Economie, marchés et gestion

Piloter la trésorerie de l’exploitation laitière au point d’équilibre

Le point d’équilibre est un outil simple et efficace pour piloter la trésorerie de l’exploitation laitière.

Calculer un point d’équilibre revient à exprimer le seuil annuel moyen à partir duquel l’exploitation dégage de la trésorerie ou en perd. Le niveau du point d’équilibre peut varier fortement d’une exploitation à une autre en fonction des systèmes mis en place, des investissements réalisés, de la rémunération attendue ou encore des aides Pac…

360 €/1 000 l en 2015

Sur l’année 2015, il existe un différentiel de plus de 100 € entre le quart inférieur et le quart supérieur de l’échantillon Cogedis, avec une moyenne autour de 360 €/1000 l. Face à la fluctuation des prix, tout le monde ne part donc pas sur un pied d’égalité. En fonction des projets professionnels ou personnels, des futurs emprunts contractés ou des échéances bancaires qui arrivent à terme, le point d’équilibre est en évolution permanente au gré de la vie de l’entreprise. Il faut donc réaliser ce calcul chaque année en tenant compte de tous les axes de développement qui sont envisagés.

3 outils de gestion essentiels

L’EBE : Chaque activité doit contribuer à la réalisation de l’EBE global.
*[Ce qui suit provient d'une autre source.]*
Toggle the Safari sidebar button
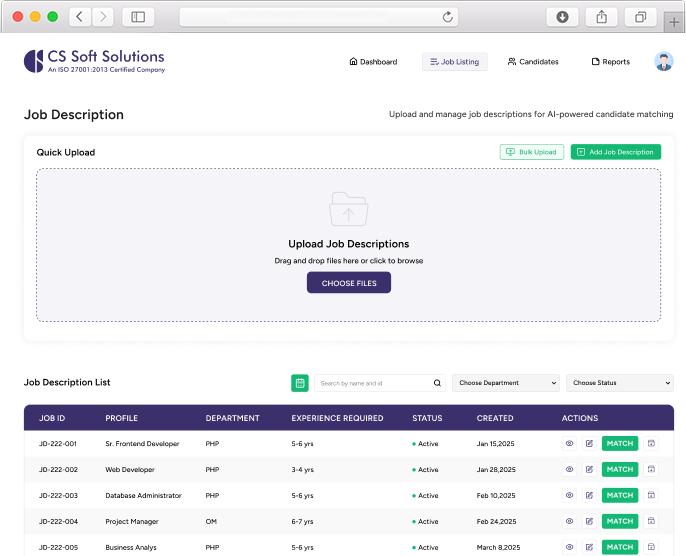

Et plus elle participe activement à la constitution de l’excédent brut d’exploitation, plus elle est efficace au regard de la rentabilité. À ce titre, l’EBE « lait » est un critère de comparaison essentiel.
Le coût de production : Par comparaison au prix du lait, il permet de connaître la part de revenu inhérente à la production laitière.
Le point d’équilibre : C’est un critère de trésorerie car les amortissements sont exclus et il tient compte des besoins privés et des annuités décaissés au cours de l’exercice.
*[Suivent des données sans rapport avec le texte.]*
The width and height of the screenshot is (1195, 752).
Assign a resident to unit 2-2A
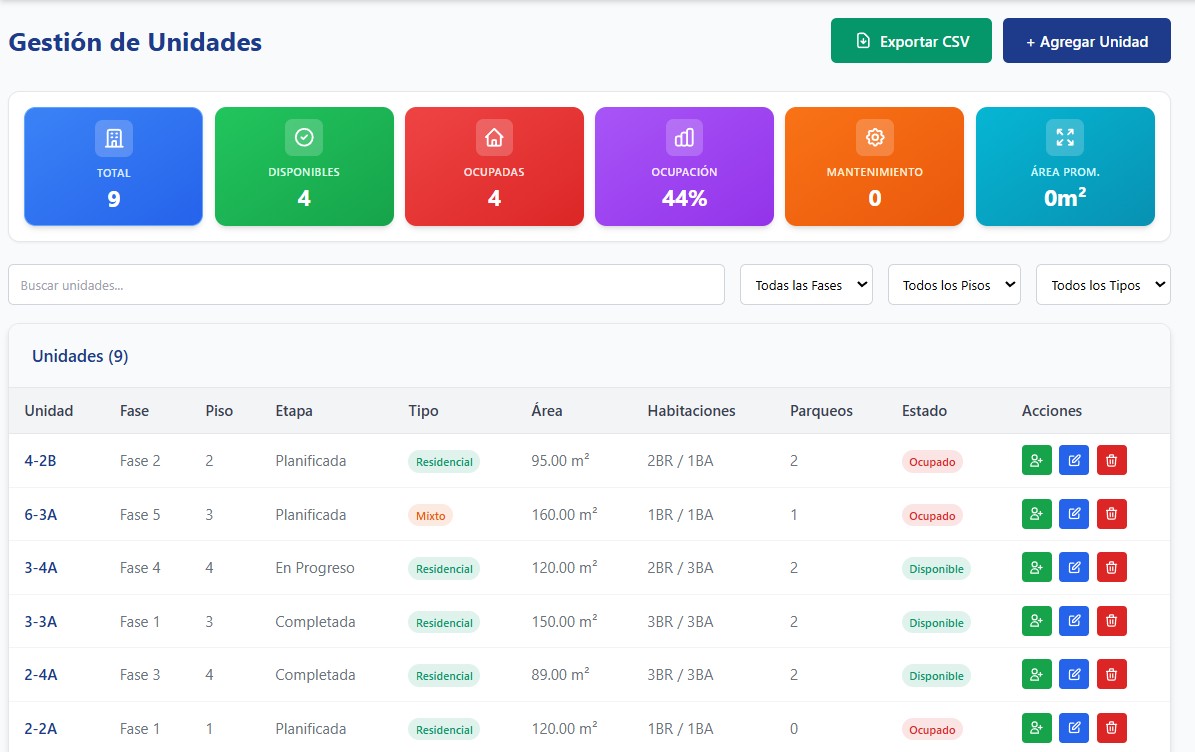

Il est possible de calculer son propre point d’équilibre en 4 étapes. La fixation d’un objectif d’Excédent brut d’exploitation (EBE) constitue la première. Puisque l’EBE doit servir au remboursement des emprunts, aux prélèvements privés et à une certaine marge de sécurité, pour se fixer un objectif d’EBE il faut tenir le raisonnement inverse. Quelles vont être mes annuités ? Quel est le niveau de prélèvements privés que je souhaite m’accorder ? Quelle doit être ma marge de sécurité ? Concernant ce dernier point, il est toujours difficile de mettre un curseur sur une marge de sécurité acceptable.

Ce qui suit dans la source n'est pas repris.